12-31-2008 12:17 PM
Some of our backend users use SAP query (transaction sq01) for creating a report on competences.
Since their access is restricted for displaying employees in a certain personal area we limited the access in their authorisationrole on level of Personal Area in P_ORGIN.
Since a few months though, we implemented the SAP portal and asigned one new backendrole for all users (to use their portal functionalities)
This new backendrole allows to consult info of all Personal Areas.
Result: Via transaction SQ01 the backend users can display information of all personal areas.
Who can give me a tip on how to solve this authorisation leak ?
12-31-2008 12:43 PM
> Since a few months though, we implemented the SAP portal and asigned one new backendrole for all users (to use their portal functionalities)
> This new backendrole allows to consult info of all Personal Areas.
To me this sounds as if the new backendrole has to much authorizations in it. I trust that the portal functionality itself does not open your system too wide?
If so, you'll need to redesign the backend role to allow only for the information provided by the portal functionality.
Generally these backendroles are way too wide.

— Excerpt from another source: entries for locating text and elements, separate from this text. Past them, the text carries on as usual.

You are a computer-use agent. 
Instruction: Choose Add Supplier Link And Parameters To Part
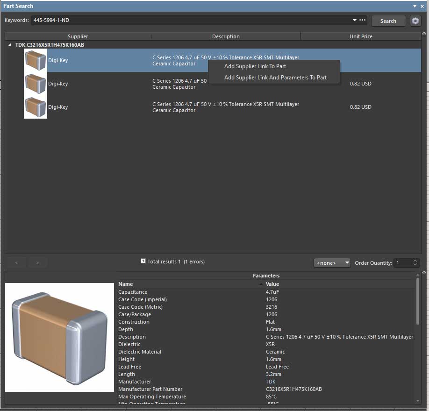tap(275, 78)
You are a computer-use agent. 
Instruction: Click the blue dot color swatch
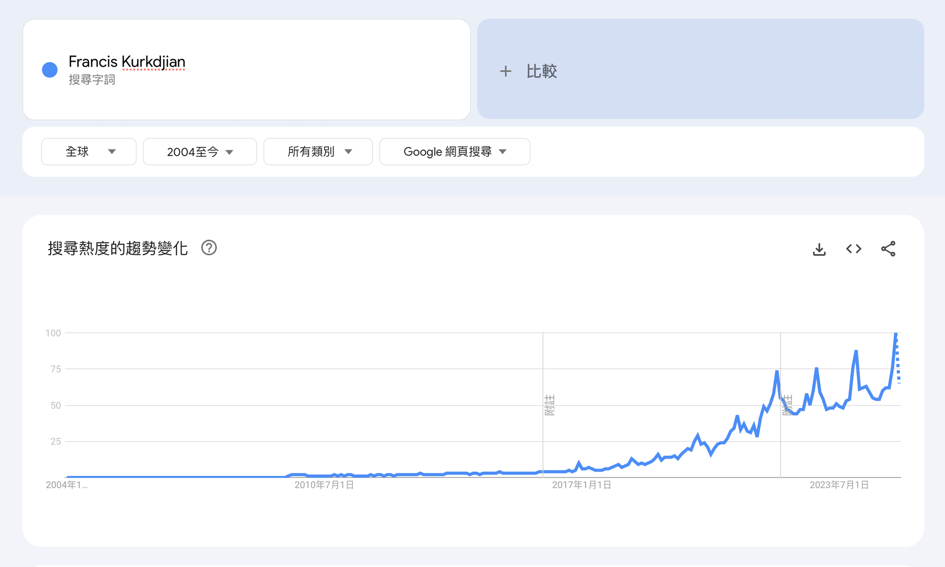50,70
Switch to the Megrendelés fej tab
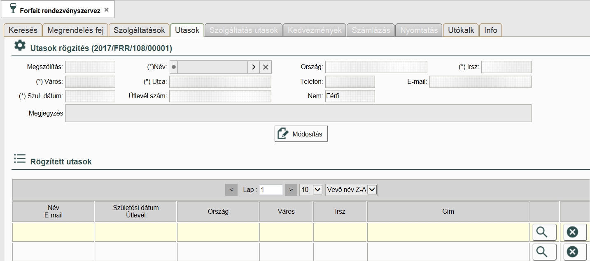Image resolution: width=590 pixels, height=261 pixels. click(75, 30)
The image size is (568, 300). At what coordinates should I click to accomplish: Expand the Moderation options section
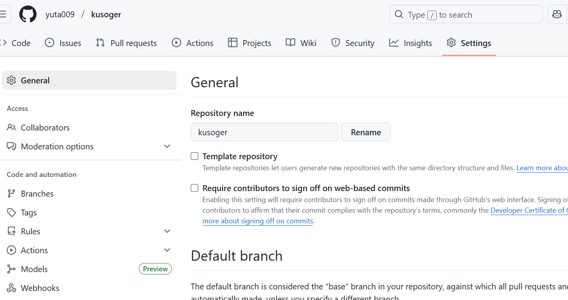click(167, 146)
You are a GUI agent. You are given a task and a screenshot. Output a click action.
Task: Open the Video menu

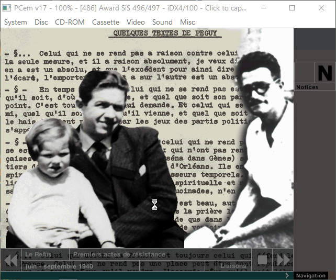pos(136,22)
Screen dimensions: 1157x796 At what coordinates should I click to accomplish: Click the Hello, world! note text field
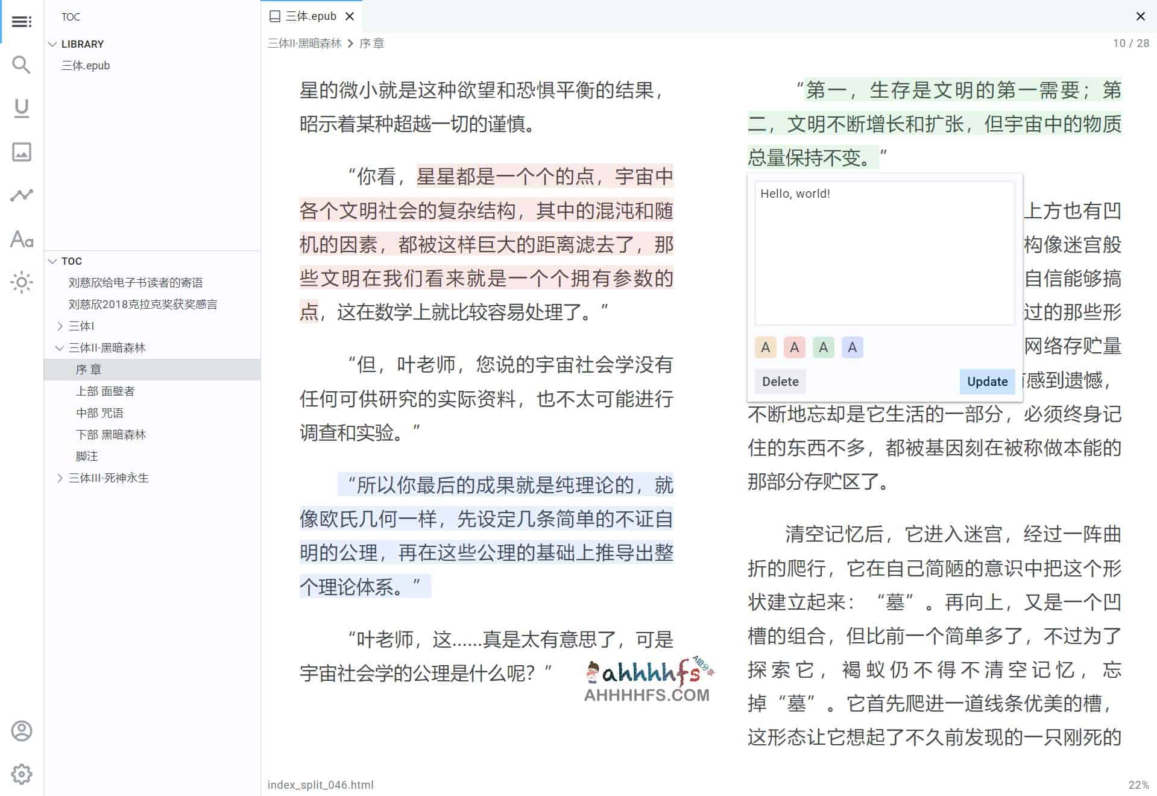[884, 253]
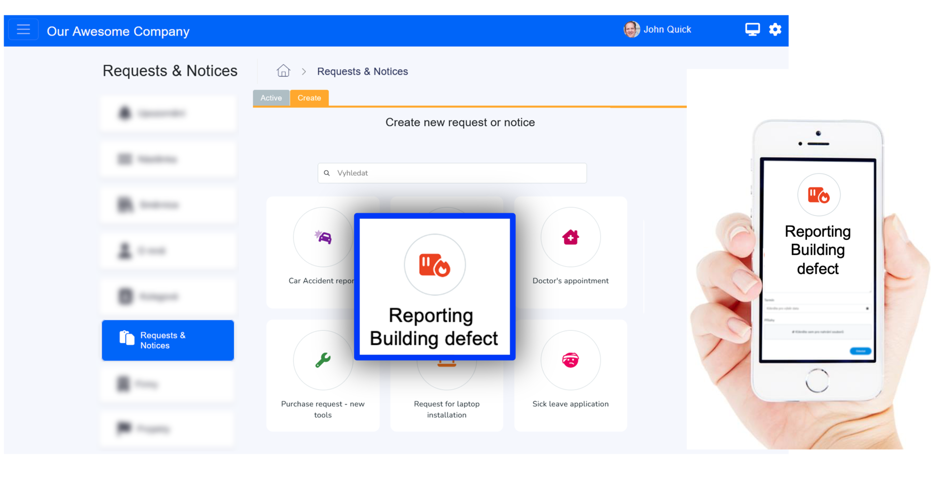Click the Our Awesome Company title
The height and width of the screenshot is (491, 931).
118,31
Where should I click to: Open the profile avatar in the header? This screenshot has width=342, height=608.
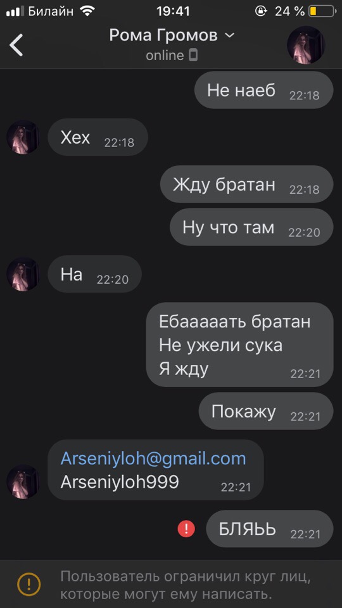click(305, 44)
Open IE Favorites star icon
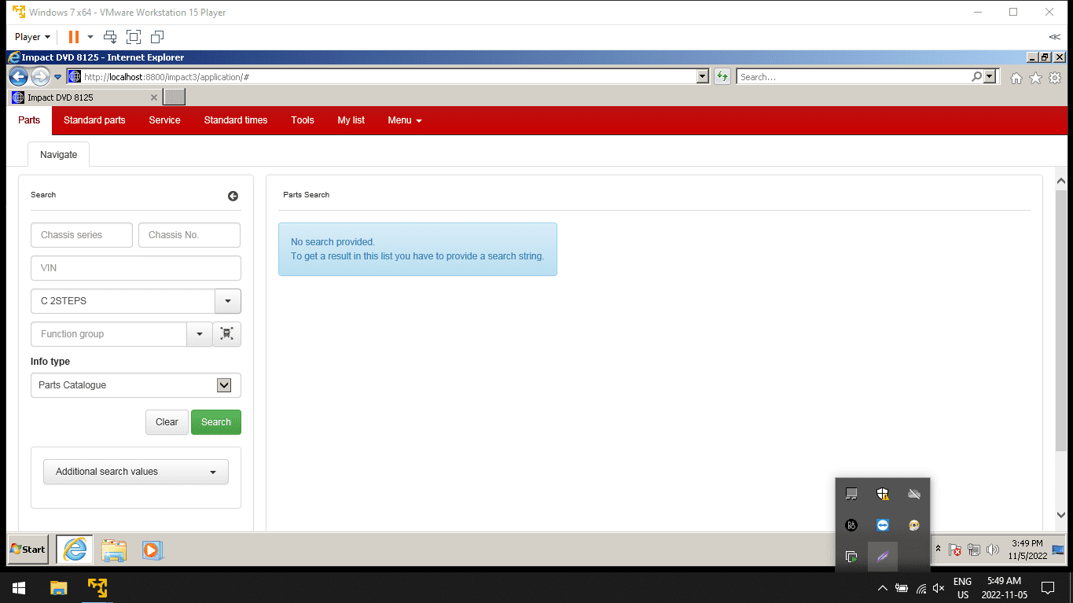1073x603 pixels. point(1035,78)
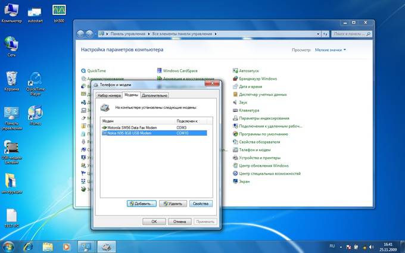The image size is (405, 253).
Task: Open the address bar history dropdown arrow
Action: click(318, 34)
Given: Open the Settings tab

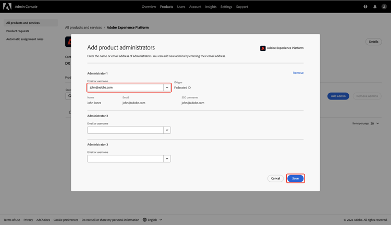Looking at the screenshot, I should click(x=226, y=7).
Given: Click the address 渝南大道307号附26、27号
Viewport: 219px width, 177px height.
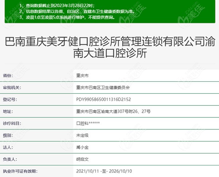Looking at the screenshot, I should [113, 111].
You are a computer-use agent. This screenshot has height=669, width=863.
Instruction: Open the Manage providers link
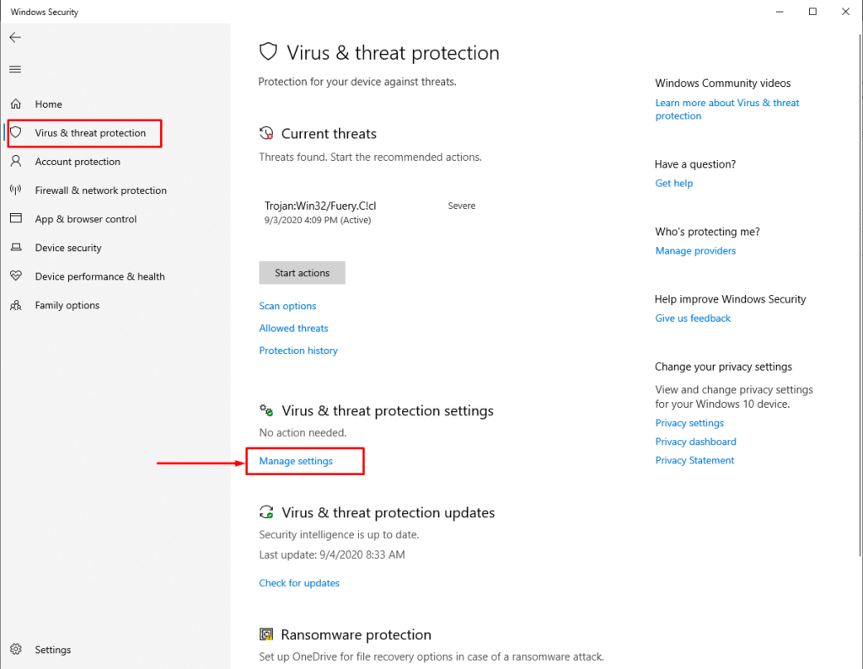pyautogui.click(x=695, y=251)
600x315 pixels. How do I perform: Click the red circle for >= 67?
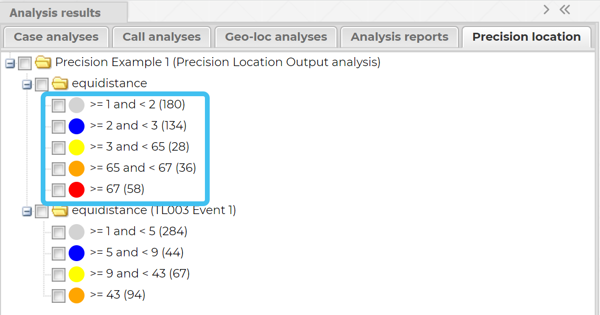77,190
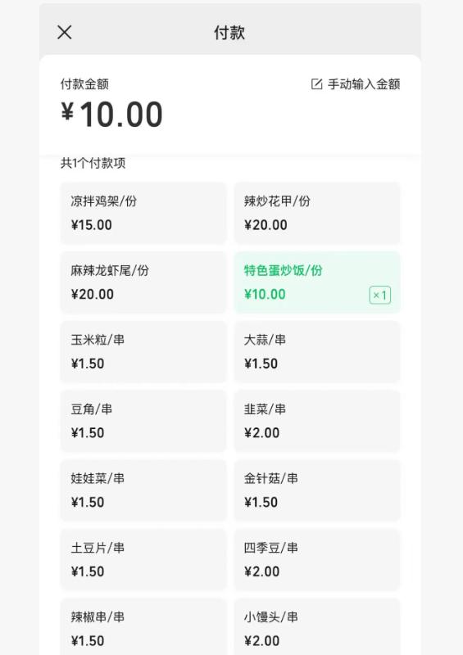
Task: Tap the ¥10.00 payment amount
Action: 111,114
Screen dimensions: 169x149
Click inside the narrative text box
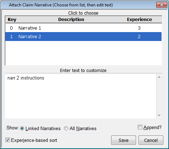point(81,96)
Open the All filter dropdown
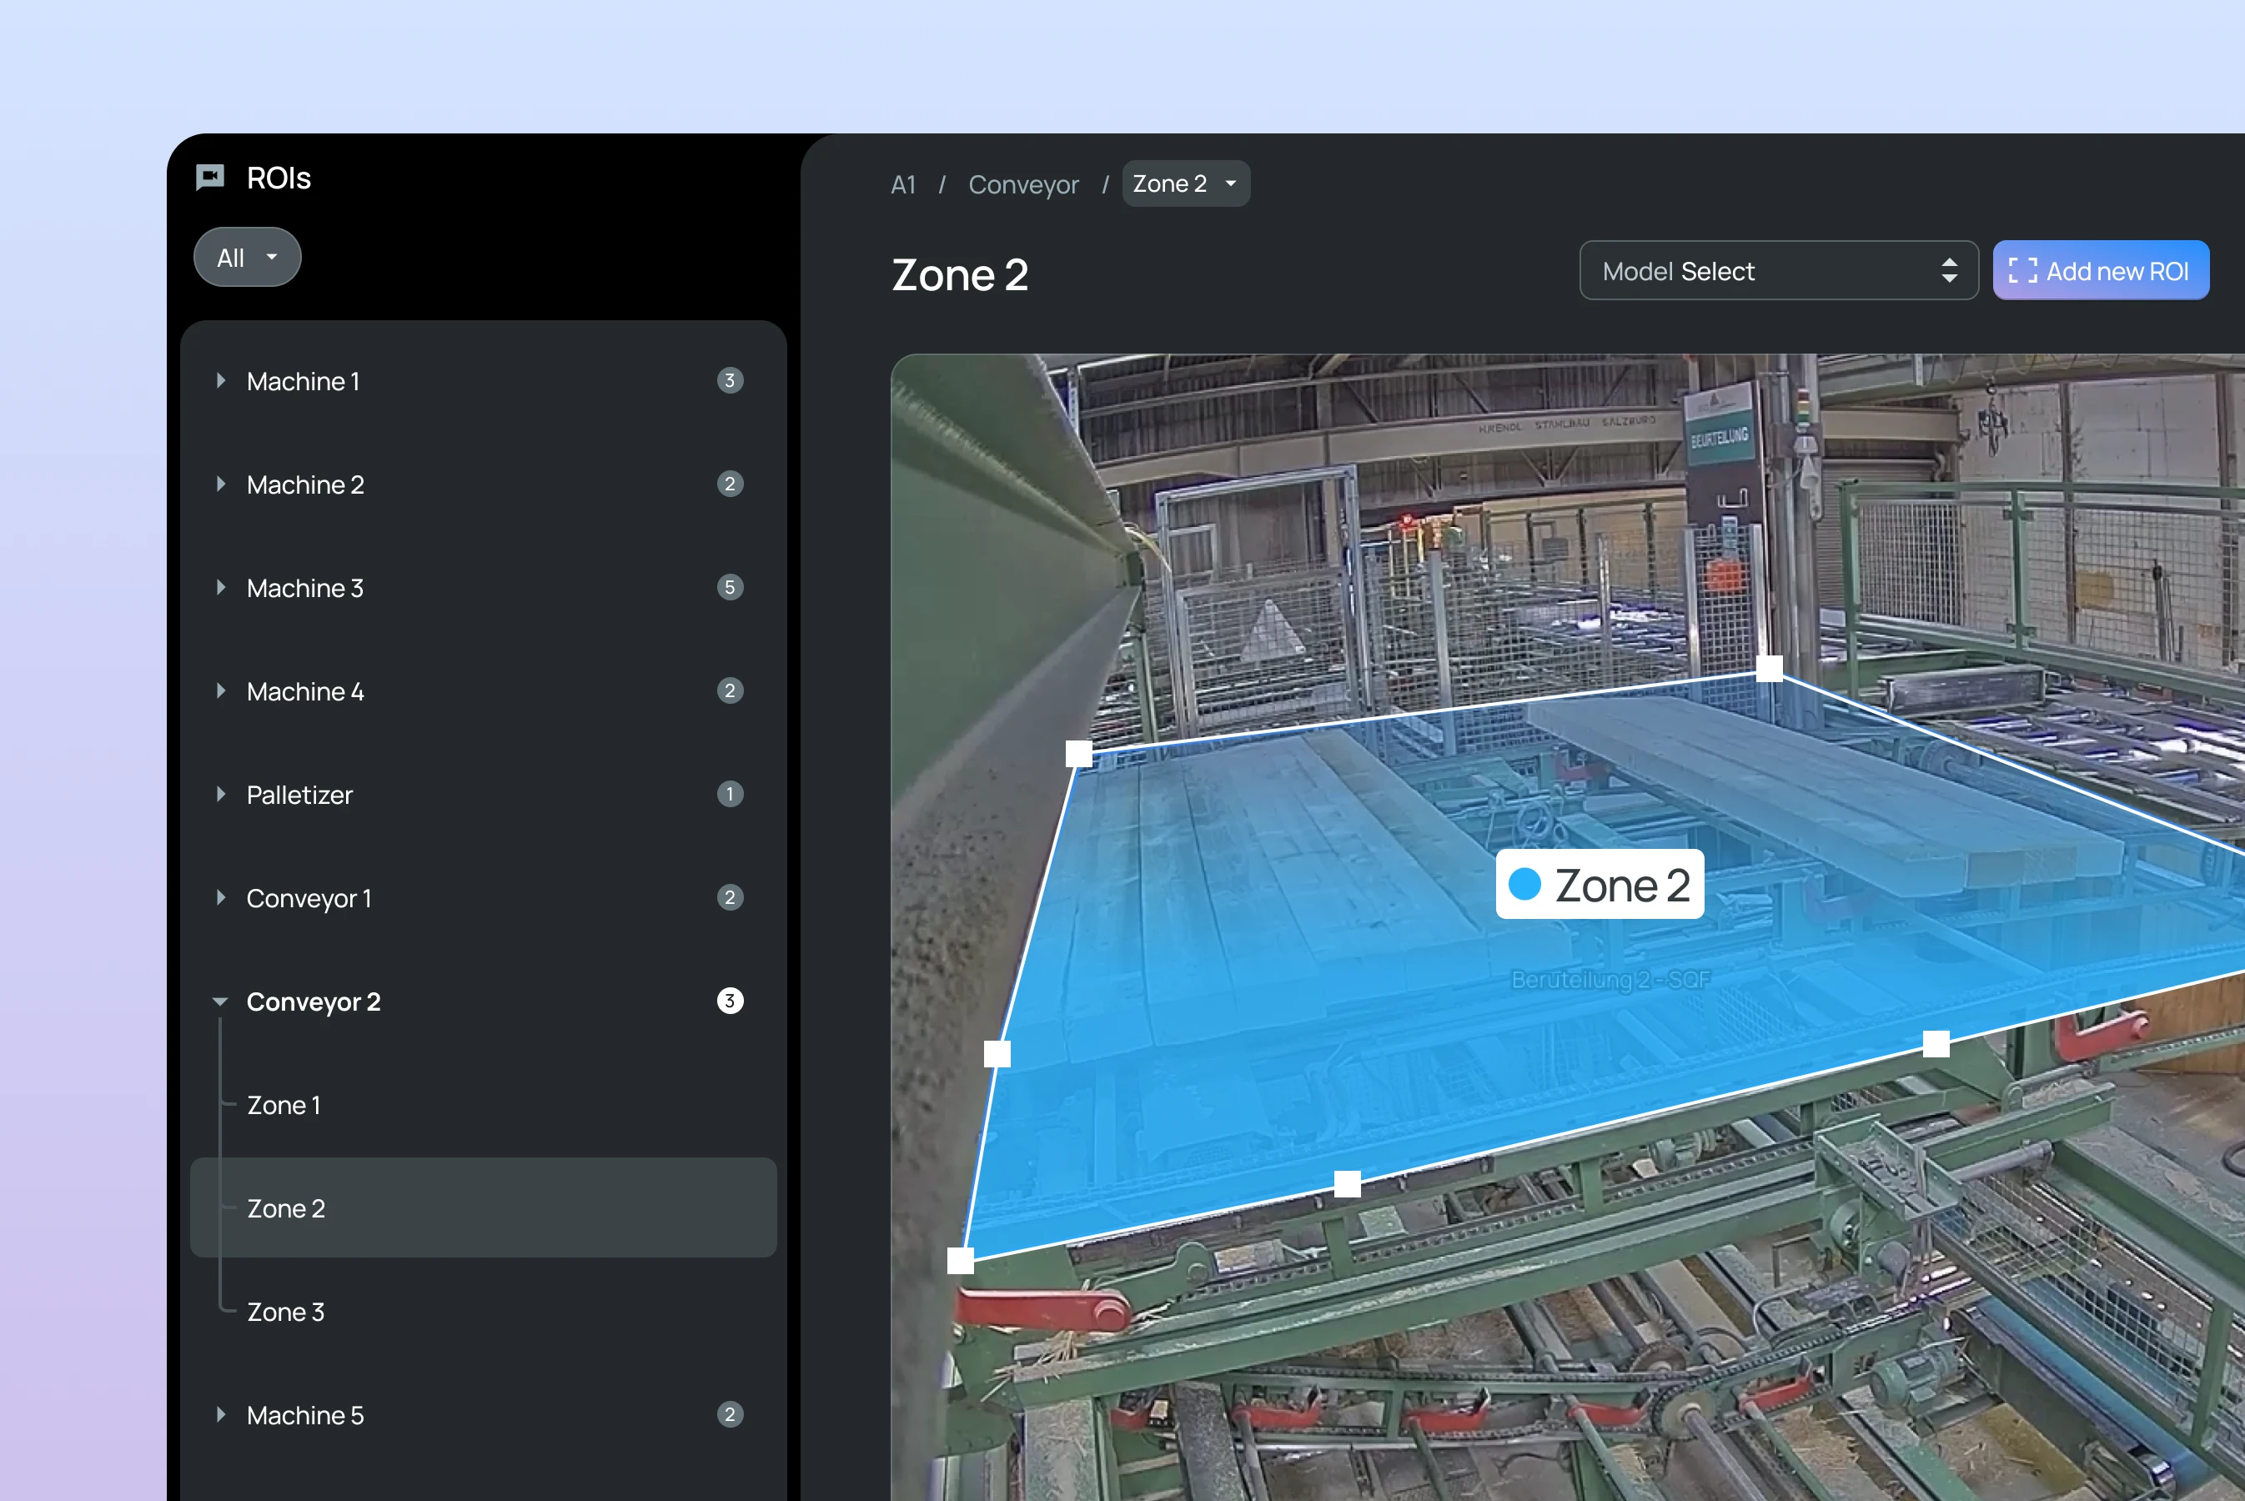2245x1501 pixels. (x=247, y=258)
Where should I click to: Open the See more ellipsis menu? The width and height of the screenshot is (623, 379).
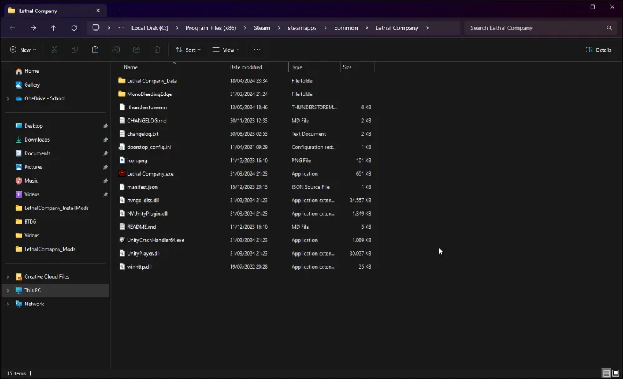(257, 50)
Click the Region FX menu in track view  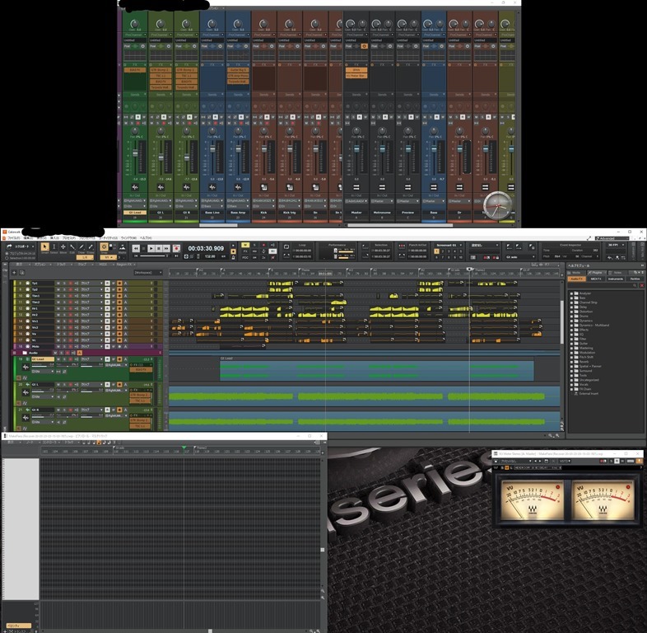[123, 264]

The problem you described appears if (some of) the portal users also have GUI access.
12-31-2008 12:43 PM
> Since a few months though, we implemented the SAP portal and asigned one new backendrole for all users (to use their portal functionalities)
> This new backendrole allows to consult info of all Personal Areas.
To me this sounds as if the new backendrole has to much authorizations in it. I trust that the portal functionality itself does not open your system too wide?
If so, you'll need to redesign the backend role to allow only for the information provided by the portal functionality.
Generally these backendroles are way too wide. The problem you described appears if (some of) the portal users also have GUI access.
12-31-2008 7:59 PM
For several reasons (not only this one) you might want to create your queries in a development system and transport them (subject to change controls and tests).
Similar but not exactly the same is the SQVI Quick Viewer.
It appears that what you have found is that mixing 2 of the various concepts in the system into the same user access concept, produces undesirable results...
Cheers,
Julius
01-05-2009 9:56 AM
Hi,
Not specifically related to your portal functionality, but when the query was created can you confirm if a logical database was used for the relevant infoset? Is should be PNP or PNPCE.
Regards
01-08-2009 12:41 PM
Hi
I would speak to a developer about creating a bespoke report that does an authority check on the personal area. I think this would be an easier option - although not the quickest.
Anyway it is not best practice to allow end users unfettered access to SQ01 in the production enviroment - unless there is a businesss case to support this, this access should be discouraged and other alternative solutions should be explored.
Regards
Charmaine
01-08-2009 6:28 PM
I would say that there should be a process be in place for defining the way security should work here.Don't get everybody get access to create queries(SQ01).Have limited people create access to create queries and provide access to the requested queries through the query user groups by following an approval process.I know this was a more painfull process but good to follow for better security....
Hope somebody has a better solution.